Как и прежде, чарует своей неизбывной древней красой Кремль. Правда, вместо двуглавых орлов на башнях появились пятиконечные звезды, выглядящие несколько нелепо, напоминая макушки новогодних елочек. Да и Кремлевские куранты бьют что-то невразумительное, поскольку старую мелодию
"сломали", а новой не удосужились обзавестись: умелые мастера-часовщики перевелись. Но к этому диссонирующему "тим-дирльям-тим-дирльям-бам-бам- ба" все как-то попривыкли, и полночный перезвон курантов, завершаемый "Интернационалом" воспринимается, как естественное завершение еще одного прожитого дня.

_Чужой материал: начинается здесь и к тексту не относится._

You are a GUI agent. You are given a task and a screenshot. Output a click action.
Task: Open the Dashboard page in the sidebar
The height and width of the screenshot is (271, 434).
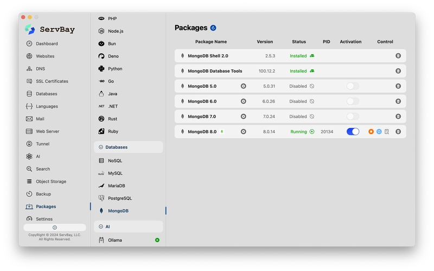pos(47,43)
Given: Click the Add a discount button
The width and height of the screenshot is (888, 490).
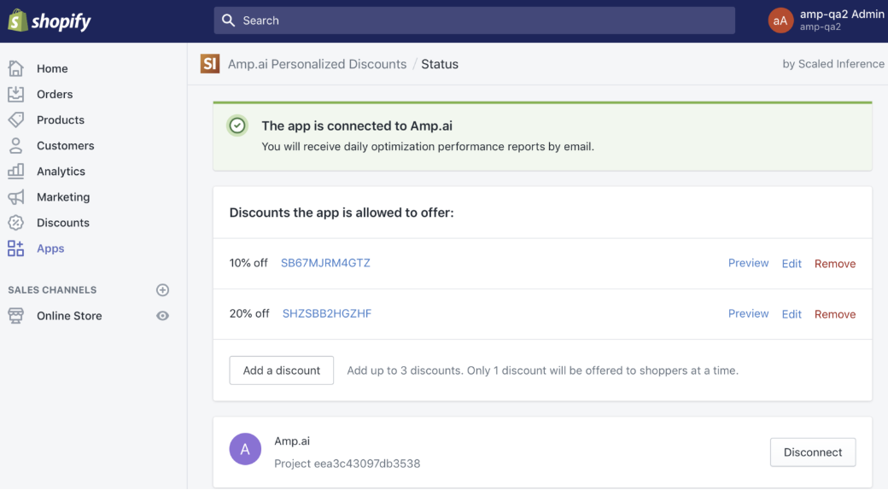Looking at the screenshot, I should pos(282,370).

На месте славного храма Христа Спасителя теперь образовался провал, заполненный водой, который быстренько превратили в плавательный бассейн "Москва". Была идея воздвигнуть на этом месте помпезный Дворец Советов в виде нечеловечески огромной статуи Ленина, у которой внутри должны размещаться различные публичные учреждения: в голове — библиотека, ниже — современные кинозалы, на уровне живота — рестораны… А острые языки шептали ехидно, что в задней части здания-скульптуры разместится огромная общественная уборная. Но не дай Бог, если эти даже шепотом произнесенные слова достигнут всеслышащих ушей славных советских чекистов… Страшно даже подумать!